The history of pearls is unparalleled. Used in the Bible to denote wealth, a pearl has
history more fascinating, spiritual, and regal than any other gem. Never did the crown heads of Europe imagine the new world as the Land of Pearls but pearls from the United States have been sold all over the world.
1897 saw the start of "pearl fever" in Arkansas when Dr. J. H. Myers found a pinkish pearl in Black River. While his was not the first pearl discovered, he is credited with starting the industry. The "pearl rush" was on. Farmers left their crops unharvested; bankers, lawyers, and merchants closed their doors, and hundreds of families relocated to shanties and tents along the White and Blacks Rivers to search the vast mussel beds.

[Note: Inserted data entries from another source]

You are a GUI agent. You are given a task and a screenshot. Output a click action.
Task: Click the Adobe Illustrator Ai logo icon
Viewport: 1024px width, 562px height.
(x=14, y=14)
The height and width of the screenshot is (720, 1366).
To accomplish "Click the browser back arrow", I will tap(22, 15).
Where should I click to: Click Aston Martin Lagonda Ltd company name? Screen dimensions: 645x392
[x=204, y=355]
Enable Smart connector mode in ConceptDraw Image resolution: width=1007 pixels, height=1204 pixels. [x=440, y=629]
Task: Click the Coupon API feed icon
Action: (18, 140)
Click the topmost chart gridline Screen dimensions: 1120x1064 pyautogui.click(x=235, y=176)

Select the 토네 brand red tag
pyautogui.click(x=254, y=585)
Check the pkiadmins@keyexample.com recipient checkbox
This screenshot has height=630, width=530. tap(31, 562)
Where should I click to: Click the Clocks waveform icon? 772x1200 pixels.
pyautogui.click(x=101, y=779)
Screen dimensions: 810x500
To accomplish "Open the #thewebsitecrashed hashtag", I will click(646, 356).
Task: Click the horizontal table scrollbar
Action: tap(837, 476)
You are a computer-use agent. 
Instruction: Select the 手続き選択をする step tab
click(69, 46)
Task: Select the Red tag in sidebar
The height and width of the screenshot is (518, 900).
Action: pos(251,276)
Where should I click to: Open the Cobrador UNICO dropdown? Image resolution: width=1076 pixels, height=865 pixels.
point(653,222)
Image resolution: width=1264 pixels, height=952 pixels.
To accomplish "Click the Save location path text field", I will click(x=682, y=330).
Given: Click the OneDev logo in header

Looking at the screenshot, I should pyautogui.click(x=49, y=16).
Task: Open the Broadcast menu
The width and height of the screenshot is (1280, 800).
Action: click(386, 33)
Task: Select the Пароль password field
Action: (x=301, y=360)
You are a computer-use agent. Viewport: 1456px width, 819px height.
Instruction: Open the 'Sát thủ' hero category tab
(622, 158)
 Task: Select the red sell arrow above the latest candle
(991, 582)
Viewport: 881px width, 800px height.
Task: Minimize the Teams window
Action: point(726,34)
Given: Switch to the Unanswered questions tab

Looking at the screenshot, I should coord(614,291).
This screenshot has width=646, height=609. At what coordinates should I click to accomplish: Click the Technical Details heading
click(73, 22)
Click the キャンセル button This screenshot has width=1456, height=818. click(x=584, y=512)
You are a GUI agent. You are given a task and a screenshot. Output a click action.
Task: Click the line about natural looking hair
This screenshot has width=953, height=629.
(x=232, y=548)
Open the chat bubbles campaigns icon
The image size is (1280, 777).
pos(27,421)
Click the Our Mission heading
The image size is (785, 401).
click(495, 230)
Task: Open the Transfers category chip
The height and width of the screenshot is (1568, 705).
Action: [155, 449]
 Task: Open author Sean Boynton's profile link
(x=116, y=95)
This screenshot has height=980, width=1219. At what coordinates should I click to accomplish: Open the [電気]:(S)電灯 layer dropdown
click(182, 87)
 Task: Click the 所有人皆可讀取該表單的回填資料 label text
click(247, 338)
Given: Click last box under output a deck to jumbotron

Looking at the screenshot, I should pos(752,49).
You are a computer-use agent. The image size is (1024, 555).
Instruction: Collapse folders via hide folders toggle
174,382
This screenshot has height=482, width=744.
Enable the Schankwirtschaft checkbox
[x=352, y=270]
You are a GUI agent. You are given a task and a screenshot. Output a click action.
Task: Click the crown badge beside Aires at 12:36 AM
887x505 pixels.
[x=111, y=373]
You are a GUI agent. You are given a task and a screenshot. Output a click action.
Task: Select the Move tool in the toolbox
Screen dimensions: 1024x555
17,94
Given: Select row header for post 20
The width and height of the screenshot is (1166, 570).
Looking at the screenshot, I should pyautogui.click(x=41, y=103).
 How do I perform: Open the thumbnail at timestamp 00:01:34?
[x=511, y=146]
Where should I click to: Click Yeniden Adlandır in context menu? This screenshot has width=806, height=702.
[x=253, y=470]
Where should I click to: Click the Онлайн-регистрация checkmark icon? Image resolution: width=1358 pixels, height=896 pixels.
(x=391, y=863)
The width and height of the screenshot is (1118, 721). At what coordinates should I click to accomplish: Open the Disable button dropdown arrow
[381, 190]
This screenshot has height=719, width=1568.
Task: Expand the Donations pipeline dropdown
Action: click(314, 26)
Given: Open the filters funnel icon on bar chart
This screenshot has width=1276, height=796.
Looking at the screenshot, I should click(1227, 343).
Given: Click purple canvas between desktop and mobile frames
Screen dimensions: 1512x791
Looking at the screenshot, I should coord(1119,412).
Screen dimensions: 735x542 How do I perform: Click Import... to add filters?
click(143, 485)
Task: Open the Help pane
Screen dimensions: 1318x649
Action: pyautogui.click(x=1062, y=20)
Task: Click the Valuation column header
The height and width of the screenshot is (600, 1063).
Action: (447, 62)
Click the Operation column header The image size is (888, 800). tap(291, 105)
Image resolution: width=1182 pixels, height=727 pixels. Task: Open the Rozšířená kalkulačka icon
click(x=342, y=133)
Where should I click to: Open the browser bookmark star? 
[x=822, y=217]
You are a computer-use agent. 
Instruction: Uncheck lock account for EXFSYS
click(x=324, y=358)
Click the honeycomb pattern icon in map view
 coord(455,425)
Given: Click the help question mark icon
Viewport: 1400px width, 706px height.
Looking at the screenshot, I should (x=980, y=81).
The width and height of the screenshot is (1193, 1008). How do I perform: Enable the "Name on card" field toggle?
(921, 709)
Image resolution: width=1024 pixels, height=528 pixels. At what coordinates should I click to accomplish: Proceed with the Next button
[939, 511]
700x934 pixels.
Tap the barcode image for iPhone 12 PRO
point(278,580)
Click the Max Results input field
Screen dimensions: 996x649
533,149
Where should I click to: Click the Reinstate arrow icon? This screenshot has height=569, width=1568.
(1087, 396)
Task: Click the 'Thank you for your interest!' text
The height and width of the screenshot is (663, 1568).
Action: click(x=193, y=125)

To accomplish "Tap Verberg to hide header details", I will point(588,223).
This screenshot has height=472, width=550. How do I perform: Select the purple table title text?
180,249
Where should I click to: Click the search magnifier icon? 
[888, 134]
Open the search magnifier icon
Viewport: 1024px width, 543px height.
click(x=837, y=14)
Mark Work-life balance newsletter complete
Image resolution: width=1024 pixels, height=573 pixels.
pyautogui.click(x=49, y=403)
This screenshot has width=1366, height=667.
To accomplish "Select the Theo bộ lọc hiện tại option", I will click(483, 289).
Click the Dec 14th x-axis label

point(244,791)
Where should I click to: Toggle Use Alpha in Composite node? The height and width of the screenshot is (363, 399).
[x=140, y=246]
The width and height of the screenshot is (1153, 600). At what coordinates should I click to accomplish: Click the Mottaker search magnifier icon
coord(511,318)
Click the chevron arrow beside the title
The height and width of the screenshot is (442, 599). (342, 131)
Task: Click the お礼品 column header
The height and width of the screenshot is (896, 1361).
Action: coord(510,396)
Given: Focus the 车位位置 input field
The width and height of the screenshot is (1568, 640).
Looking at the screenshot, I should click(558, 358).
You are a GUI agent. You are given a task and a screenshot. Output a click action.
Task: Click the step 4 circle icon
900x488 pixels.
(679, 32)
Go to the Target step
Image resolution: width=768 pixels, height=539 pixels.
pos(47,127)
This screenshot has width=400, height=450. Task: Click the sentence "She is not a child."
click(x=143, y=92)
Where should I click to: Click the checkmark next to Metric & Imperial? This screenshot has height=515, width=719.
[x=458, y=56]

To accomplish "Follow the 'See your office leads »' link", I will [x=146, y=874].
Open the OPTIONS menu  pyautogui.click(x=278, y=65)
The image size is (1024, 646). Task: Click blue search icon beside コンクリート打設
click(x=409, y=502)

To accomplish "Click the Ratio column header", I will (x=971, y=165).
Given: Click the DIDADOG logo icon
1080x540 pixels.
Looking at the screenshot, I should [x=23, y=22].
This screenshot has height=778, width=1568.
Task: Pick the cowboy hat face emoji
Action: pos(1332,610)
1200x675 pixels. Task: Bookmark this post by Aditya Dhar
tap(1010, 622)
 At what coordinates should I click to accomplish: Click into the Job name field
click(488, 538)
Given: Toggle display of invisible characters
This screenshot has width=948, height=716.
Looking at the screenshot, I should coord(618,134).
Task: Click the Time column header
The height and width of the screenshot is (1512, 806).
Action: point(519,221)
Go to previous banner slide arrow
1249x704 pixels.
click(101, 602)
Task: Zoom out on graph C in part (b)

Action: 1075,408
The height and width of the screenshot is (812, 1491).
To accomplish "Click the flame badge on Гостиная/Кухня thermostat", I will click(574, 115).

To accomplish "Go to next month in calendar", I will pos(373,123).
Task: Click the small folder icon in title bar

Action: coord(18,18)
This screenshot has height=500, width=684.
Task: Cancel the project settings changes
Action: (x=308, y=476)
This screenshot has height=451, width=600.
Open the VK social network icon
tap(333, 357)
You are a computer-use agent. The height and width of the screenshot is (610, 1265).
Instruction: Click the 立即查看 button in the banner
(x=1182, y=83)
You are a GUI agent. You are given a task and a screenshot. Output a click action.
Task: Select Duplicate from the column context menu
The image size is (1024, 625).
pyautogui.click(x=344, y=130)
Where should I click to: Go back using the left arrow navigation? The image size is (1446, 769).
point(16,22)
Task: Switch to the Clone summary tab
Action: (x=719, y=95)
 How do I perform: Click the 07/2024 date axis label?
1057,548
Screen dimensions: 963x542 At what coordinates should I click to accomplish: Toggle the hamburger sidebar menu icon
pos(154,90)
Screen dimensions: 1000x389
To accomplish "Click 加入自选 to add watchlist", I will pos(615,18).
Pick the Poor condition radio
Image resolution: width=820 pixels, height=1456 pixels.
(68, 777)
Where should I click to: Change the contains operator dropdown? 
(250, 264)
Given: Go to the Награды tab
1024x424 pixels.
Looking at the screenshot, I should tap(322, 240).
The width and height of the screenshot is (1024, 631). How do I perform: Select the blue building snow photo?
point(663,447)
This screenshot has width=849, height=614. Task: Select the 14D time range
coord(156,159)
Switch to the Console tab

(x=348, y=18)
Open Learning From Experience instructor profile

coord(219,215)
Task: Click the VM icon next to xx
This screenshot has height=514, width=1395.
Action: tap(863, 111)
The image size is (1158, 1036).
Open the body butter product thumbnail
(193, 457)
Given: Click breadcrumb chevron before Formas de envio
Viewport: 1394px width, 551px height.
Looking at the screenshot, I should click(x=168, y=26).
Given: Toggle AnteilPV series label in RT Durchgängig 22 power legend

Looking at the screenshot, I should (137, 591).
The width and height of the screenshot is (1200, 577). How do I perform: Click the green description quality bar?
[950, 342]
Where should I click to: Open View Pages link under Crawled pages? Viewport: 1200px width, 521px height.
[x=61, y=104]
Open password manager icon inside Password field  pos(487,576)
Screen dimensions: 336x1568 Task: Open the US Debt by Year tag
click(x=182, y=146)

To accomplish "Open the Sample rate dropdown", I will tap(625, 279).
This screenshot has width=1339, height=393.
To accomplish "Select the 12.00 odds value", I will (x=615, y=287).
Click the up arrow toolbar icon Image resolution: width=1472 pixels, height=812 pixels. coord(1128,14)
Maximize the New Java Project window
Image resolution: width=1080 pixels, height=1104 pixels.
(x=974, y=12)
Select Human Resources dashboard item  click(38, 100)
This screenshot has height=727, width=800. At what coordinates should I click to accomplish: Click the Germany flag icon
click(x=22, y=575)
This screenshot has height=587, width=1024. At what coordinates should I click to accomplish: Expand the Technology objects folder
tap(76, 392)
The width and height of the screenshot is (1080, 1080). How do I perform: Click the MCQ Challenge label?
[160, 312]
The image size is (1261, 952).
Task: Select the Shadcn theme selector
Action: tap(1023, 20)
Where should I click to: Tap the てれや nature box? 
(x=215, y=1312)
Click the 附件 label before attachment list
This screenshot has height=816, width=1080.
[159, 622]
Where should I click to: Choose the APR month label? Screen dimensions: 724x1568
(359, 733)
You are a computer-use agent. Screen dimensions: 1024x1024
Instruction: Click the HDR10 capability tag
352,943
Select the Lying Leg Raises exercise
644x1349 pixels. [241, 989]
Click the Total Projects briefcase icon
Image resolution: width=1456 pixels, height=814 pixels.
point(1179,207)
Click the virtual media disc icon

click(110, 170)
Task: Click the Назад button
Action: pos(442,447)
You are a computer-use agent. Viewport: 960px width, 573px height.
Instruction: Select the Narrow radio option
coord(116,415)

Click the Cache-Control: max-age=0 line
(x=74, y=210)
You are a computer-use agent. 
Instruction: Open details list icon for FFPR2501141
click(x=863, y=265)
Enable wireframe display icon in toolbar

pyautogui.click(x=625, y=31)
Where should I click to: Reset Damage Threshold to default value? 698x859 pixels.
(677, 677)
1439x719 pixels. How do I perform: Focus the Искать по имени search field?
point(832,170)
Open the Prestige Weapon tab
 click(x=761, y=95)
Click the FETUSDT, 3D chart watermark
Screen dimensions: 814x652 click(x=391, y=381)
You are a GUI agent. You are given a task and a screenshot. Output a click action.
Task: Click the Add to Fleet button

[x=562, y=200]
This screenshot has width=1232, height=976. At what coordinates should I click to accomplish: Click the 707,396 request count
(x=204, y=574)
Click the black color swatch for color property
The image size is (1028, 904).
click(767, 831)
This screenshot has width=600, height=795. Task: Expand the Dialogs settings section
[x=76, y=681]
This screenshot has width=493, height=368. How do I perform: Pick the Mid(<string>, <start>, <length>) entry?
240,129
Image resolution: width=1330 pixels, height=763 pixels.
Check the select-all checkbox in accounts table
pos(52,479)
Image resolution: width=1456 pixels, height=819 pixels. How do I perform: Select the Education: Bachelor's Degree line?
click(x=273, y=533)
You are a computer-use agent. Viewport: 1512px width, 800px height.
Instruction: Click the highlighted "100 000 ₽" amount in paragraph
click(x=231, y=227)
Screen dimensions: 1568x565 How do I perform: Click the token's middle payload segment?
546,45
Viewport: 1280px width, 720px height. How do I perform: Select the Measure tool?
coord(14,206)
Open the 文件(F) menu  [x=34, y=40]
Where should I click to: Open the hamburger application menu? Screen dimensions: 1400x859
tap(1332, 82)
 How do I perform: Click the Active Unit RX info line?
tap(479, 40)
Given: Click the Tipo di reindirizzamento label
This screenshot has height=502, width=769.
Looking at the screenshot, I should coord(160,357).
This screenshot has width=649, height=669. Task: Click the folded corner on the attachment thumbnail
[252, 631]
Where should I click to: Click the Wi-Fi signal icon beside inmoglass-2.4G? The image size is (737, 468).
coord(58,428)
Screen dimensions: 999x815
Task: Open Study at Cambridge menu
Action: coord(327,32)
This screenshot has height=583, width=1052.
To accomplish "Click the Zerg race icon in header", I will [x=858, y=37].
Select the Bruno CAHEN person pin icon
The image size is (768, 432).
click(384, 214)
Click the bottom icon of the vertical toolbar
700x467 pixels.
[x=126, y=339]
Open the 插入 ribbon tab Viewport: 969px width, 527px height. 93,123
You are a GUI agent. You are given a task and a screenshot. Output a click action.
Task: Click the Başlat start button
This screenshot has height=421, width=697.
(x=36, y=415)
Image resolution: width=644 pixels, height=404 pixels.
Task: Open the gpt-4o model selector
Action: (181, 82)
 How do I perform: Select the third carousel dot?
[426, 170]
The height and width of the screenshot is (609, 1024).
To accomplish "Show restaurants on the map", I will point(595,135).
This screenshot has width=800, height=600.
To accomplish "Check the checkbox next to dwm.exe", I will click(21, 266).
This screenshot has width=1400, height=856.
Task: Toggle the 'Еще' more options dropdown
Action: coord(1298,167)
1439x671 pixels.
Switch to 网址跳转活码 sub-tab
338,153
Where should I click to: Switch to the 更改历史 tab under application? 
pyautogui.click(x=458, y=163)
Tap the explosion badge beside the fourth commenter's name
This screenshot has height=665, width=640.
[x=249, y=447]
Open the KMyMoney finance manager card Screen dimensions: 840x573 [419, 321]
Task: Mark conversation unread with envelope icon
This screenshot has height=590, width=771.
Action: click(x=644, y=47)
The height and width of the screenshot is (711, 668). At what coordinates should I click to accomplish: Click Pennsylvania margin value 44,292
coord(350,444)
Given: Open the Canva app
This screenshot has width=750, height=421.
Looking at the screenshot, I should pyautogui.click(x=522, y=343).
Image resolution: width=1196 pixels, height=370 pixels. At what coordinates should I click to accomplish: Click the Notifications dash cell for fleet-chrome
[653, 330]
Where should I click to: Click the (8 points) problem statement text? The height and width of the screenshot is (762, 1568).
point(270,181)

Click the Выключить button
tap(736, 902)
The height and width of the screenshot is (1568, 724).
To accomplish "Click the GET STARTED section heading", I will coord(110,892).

During the early years, pearl hunters could wade out to the mussel beds and pick shells by the thousands. What the river yielded in its great and generous gift was astounding. These pearls become world famous when English royalty selected one of the unusual natural White River pearls to be mounted as a crown jewel.
White River pearling thrived from 1897 to the 1970's. The Gemological Institute of America classified the White River as one of the top seven freshwater pearl streams in the United States.
Natural pearls are works of art, needing very little from man to enhance their beauty. Each natural pearl is
different - one of a kind. They come in all shapes and sizes, and are fanciful. Shapes referred to as rosebud, snail, angel wing, turtleback, dog's teeth and other baroque shapes work beautifully for earrings pendants, and pins.
The natural pearl, long a symbol of beauty and wisdom, continues to fascinate gem lovers to this day.